MATERIAL SHOWN:
§ §

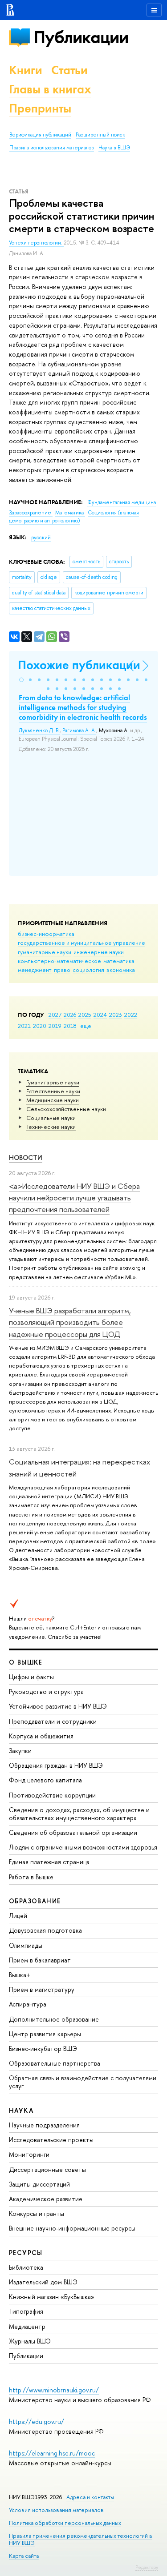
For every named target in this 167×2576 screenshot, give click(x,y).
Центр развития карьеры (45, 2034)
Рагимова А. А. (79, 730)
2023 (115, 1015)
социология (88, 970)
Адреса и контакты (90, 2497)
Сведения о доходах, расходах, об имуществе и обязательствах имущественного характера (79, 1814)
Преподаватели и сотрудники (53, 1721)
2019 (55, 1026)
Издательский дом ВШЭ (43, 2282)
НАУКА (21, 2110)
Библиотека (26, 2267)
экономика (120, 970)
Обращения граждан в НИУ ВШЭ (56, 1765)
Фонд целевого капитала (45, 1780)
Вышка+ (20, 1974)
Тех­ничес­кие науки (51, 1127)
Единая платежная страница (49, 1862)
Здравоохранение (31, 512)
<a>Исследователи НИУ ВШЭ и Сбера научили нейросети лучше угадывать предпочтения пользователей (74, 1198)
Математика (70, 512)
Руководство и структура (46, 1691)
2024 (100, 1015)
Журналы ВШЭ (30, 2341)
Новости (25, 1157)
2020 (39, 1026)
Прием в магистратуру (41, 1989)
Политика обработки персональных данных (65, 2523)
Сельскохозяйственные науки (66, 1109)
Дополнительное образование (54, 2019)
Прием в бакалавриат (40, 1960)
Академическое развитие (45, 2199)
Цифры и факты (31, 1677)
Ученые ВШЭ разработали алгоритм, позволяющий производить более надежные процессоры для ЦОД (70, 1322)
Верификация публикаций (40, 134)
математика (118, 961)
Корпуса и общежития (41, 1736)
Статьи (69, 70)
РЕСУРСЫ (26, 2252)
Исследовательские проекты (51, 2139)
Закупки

§ §

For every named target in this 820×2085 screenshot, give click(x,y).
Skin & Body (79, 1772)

§ §

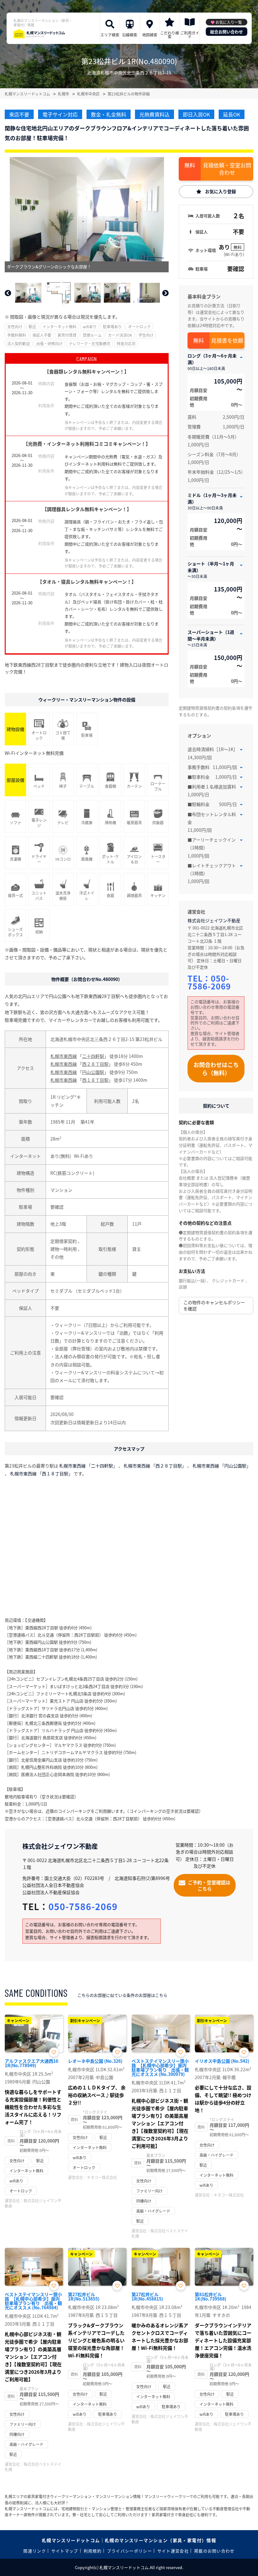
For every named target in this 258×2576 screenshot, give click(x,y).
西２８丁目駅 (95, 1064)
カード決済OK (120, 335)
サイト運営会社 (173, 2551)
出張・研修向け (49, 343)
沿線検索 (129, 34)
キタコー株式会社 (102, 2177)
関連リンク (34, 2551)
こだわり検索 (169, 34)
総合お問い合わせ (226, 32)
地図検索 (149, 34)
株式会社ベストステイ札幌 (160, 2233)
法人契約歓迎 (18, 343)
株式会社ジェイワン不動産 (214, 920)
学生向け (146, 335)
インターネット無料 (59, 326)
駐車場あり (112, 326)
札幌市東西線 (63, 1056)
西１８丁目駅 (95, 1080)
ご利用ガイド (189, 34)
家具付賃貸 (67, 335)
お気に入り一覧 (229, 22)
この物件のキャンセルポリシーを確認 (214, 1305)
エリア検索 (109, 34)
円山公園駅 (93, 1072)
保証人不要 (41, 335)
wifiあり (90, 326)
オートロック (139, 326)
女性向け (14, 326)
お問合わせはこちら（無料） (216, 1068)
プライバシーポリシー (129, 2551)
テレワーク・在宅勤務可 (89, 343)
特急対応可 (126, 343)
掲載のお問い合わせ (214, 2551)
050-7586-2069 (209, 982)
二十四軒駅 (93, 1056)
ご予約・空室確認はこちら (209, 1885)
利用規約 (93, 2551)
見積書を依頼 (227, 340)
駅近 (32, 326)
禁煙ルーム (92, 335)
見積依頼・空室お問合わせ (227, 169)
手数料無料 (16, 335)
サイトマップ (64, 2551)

§ §

EXERCISE DIRECTIONS:
The lines to extract from the data above begin with the line containing "株式会社ジェイワン不動産 (214, 920)" and end with the line containing "サイトマップ (64, 2551)". Extract them exactly, including both.

RESPONSE TO THE TASK:
株式会社ジェイワン不動産 (214, 920)
学生向け (146, 335)
インターネット無料 (59, 326)
駐車場あり (112, 326)
札幌市東西線 (63, 1056)
西１８丁目駅 (95, 1080)
ご利用ガイド (189, 34)
家具付賃貸 (67, 335)
お気に入り一覧 (229, 22)
この物件のキャンセルポリシーを確認 (214, 1305)
エリア検索 (109, 34)
円山公園駅 (93, 1072)
保証人不要 (41, 335)
wifiあり (90, 326)
オートロック (139, 326)
女性向け (14, 326)
お問合わせはこちら（無料） (216, 1068)
プライバシーポリシー (129, 2551)
テレワーク・在宅勤務可 (89, 343)
特急対応可 (126, 343)
掲載のお問い合わせ (214, 2551)
050-7586-2069 (209, 982)
二十四軒駅 (93, 1056)
ご予約・空室確認はこちら (209, 1885)
利用規約 (93, 2551)
見積書を依頼 (227, 340)
駅近 (32, 326)
禁煙ルーム (92, 335)
見積依頼・空室お問合わせ (227, 169)
手数料無料 (16, 335)
サイトマップ (64, 2551)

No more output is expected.